Items from a dataset

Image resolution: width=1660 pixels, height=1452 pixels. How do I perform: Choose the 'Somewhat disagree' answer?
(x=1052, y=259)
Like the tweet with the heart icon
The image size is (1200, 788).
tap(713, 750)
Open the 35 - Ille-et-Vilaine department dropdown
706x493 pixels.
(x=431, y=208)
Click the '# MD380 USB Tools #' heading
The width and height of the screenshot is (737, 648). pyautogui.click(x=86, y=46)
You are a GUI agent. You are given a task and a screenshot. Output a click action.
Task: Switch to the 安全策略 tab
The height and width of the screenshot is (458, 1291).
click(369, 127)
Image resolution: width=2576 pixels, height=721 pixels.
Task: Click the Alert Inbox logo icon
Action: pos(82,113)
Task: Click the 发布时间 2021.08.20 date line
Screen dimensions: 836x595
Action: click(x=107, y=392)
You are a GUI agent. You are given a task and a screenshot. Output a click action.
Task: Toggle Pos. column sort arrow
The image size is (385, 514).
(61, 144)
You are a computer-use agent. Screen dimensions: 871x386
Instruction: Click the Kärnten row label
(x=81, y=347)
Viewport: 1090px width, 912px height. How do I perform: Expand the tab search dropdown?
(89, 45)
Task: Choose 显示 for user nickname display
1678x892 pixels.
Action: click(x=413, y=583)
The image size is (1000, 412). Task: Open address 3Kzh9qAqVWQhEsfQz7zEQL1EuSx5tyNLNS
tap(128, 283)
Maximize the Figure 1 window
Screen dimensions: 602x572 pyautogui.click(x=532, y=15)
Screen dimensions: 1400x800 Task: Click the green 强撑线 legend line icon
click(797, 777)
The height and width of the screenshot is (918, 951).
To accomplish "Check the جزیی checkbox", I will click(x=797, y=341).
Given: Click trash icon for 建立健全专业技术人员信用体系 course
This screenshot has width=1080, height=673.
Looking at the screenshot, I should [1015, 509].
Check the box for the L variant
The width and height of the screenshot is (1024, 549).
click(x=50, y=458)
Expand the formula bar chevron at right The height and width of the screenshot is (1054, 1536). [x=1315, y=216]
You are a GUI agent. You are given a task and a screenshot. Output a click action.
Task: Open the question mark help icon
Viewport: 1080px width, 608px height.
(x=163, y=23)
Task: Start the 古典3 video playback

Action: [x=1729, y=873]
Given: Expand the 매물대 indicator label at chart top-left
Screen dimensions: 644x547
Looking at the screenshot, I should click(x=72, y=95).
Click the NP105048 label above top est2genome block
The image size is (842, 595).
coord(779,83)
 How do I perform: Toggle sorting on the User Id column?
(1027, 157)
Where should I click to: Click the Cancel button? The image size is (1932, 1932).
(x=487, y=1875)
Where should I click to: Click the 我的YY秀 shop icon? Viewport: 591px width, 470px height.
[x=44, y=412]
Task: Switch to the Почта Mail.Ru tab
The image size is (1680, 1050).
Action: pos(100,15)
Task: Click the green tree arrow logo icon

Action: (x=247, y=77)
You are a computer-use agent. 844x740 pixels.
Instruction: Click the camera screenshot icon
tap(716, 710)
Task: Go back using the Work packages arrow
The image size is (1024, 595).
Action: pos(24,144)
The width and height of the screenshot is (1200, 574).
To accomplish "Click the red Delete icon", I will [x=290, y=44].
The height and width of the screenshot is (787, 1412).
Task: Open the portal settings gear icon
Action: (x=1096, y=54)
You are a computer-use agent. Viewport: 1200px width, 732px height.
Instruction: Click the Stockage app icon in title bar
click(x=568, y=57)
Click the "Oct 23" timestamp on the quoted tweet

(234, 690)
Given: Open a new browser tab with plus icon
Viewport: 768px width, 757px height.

Work to complete: The answer consists solely of the lines from the one containing "Task: Go back using the Work packages arrow" through the last line of the data above, reproduced exactly.

Reply:
Task: Go back using the Work packages arrow
The image size is (1024, 595).
Action: pos(24,144)
The width and height of the screenshot is (1200, 574).
To accomplish "Click the red Delete icon", I will [x=290, y=44].
The height and width of the screenshot is (787, 1412).
Task: Open the portal settings gear icon
Action: (x=1096, y=54)
You are a computer-use agent. Viewport: 1200px width, 732px height.
Instruction: Click the Stockage app icon in title bar
click(x=568, y=57)
Click the "Oct 23" timestamp on the quoted tweet

(234, 690)
Given: Open a new browser tab with plus icon
Viewport: 768px width, 757px height.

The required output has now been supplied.